John Boyd (March 17, 1799 – December 1, 1881) was an American politician who served as a Connecticut state legislator and the Secretary of State of Connecticut.

Boyd, son of James and Mary (Munro) Boyd, of the borough of Winsted, in the town of Winchester, Conn., was born March 17, 1799.  After graduating from Yale College in 1821, he studied law in New Haven, with Messrs. Staples and Hitchcock, and was admitted to the bar in 1825.
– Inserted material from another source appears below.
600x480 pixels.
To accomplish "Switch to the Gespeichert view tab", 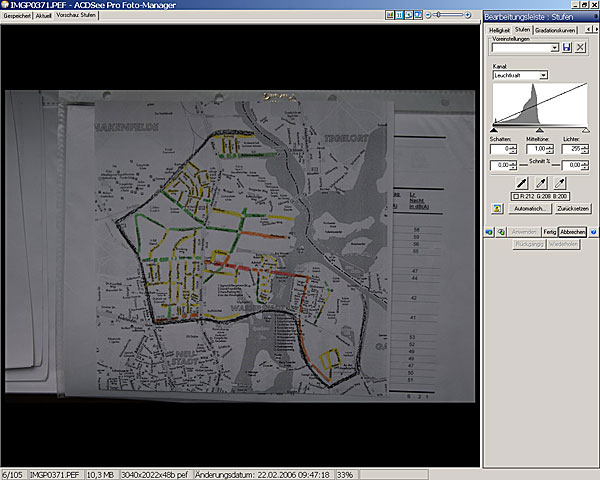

He settled in his native town as an iron manufacturer, retiring from business in 1853, and was also largely occupied with public trusts. He was a representative in the Connecticut General Assembly of the State in 1830 and 1835, and a member of the Connecticut State Senate in 1854. For fifteen years he was Judge of Probate, and for twenty-six years Town Clerk of his native town. He was Secretary of State in 1859, 1860, and 1861.

In 1873 he published the Annals and Family Records of Winchester (octavo, pp. 632), a laborious work.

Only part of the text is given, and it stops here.